A aplicação das cotas mudou o quadro quando determinou que 50% das vagas de cada curso devessem ser destinadas aos discentes que cursaram o ensino médio, em todas as séries, em escolas públicas. Pode-se comprovar que as políticas públicas de ações afirmativas aplicadas para o acesso à educação superior garantem o equilíbrio das vagas, contribuindo para o alcance da justiça e equidade para o ingresso no ensino superior público.

Na análise do ingresso dos alunos em 2013 (Gráfico 5, quando o curso de Medicina aplicava 12,5% para as cotas, comparada com a referente a 2017, em que a instituição passou a aplicar os 50% previstos em lei, é possível reconhecer a mudança no perfil dos alunos ingressantes com maior representatividade da escola pública.


Gráfico 5
– Origem escolar – Medicina 2013
Fonte: Organizado pelas autoras com dados da UNIR (2018).

Em 2013, dos 40 estudantes matriculados no curso de Medicina, 90% eram de escolas particulares e apenas 10% eram de escolas públicas de ensino. Exatamente como observou Gomes (2005): antes das cotas, os educandos das universidades brasileiras eram na maioria advindos do sistema privado de ensino. Ao investigarmos esses mesmos dados no ano de 2017, houve uma expressiva mudança no perfil dos alunos ingressantes no curso. Os resultados apresentados no Gráfico 6 comprovam a hegemonia da elite estudantil das escolas privadas quebrada com a aplicação das cotas nas universidades públicas.

Dados contidos em um conjunto de dados
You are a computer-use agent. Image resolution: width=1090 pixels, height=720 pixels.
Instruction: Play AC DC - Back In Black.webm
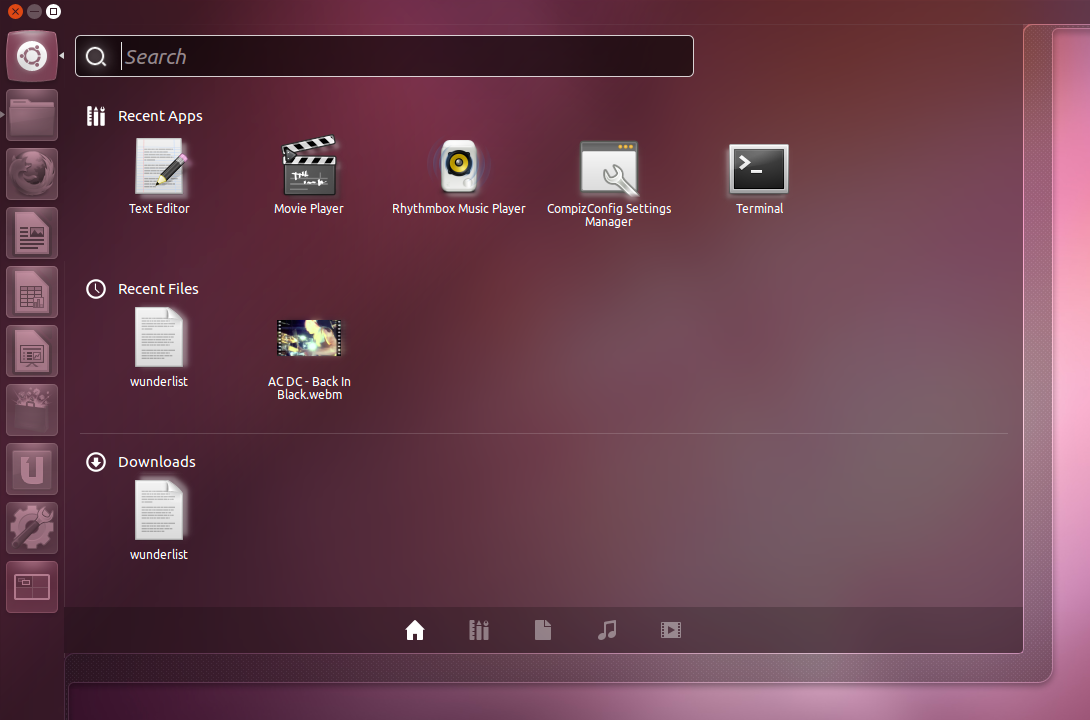[309, 337]
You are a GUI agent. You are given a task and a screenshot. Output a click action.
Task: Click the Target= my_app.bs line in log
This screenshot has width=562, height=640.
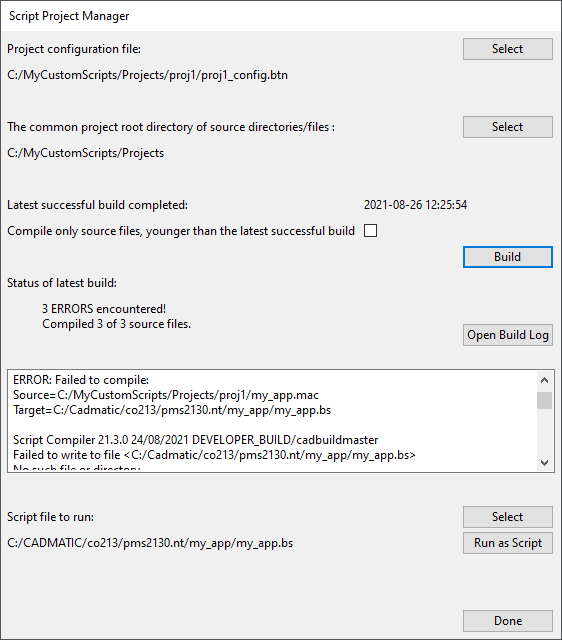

Questões a responder:
(1) Liste os diferentes percentuais citados no texto sobre as cotas no ensino superior, sem repetir nenhum, na ordem em que aparecem pela primeira vez.
(2) Dê continuidade ao texto sobre as cotas no ensino superior a partir da última frase apresentada.

Respostas do exercício:
(1) 50%, 12,5%, 90%, 10%

(2)
Gráfico 6
– Origem escolar – Medicina 2017
Fonte: Organizado pelas autoras com dados da UNIR (2018).

O equilíbrio proporcionado pelas cotas é evidenciado através do curso de Medicina; em 2017, passou para 48% dos seus matriculados advindos de escolas privadas de ensino e 52% de escolas públicas. A representatividade social passa a ser correspondente àquela que há nos estratos existentes na sociedade brasileira, agora, sim, de acordo com o percentual desses grupos em cada região.

Ao compararmos as entradas dos aprovados de 2013 e 2017 do curso de Medicina, podemos entender melhor como a Lei n. 12.711/2012 tem sido usada para trazer equilíbrio ao desequilíbrio educacional no país. A educação para a justiça social é aquela que se abre para os excluídos e menos favorecidos. É aquela que dá vez às minorias e oferece oportunidade aos marginalizados. Trazer esses grupos para dentro do universo acadêmico sempre foi o objetivo de muitos educadores, como diria Paulo Freire (2014, p. 62), “[...] sonhos são projetos pelos quais se luta”. Uma luta que levou 33 anos dentro do Congresso Nacional brasileiro. De 1980, ano da primeira proposta de ação afirmativa, a 2013, com a aplicação real da lei que obrigou a reserva de vagas nas instituições públicas de ensino superior para estudantes negros, indígenas, deficientes e de baixa renda, os embates foram muitos. Não diferente foi para a aplicação da Lei de Cotas na UNIR.

O Gráfico 7, que ilustra a renda familiar dos alunos do curso de Direito, dá uma clara ideia do que as cotas representam dentro das universidades, sobretudo em cursos elitizados como os Direito e Medicina.


Gráfico 7
– Média da renda familiar – Direito
Fonte: Organizado pelas autoras com dados da UNIR (2018).

Aqui a média da renda familiar dos alunos do curso de Direito matriculados na ampla concorrência não é tão acentuada como a observada no Gráfico 8, que demonstra a renda familiar dos ingressantes na ampla concorrência muito maior comparada com os ingressantes pela cota social.


Gráfico 8
– Renda familiar ampla e cota social – Direito
Fonte: Organizado pelas autoras com dados da UNIR (2018).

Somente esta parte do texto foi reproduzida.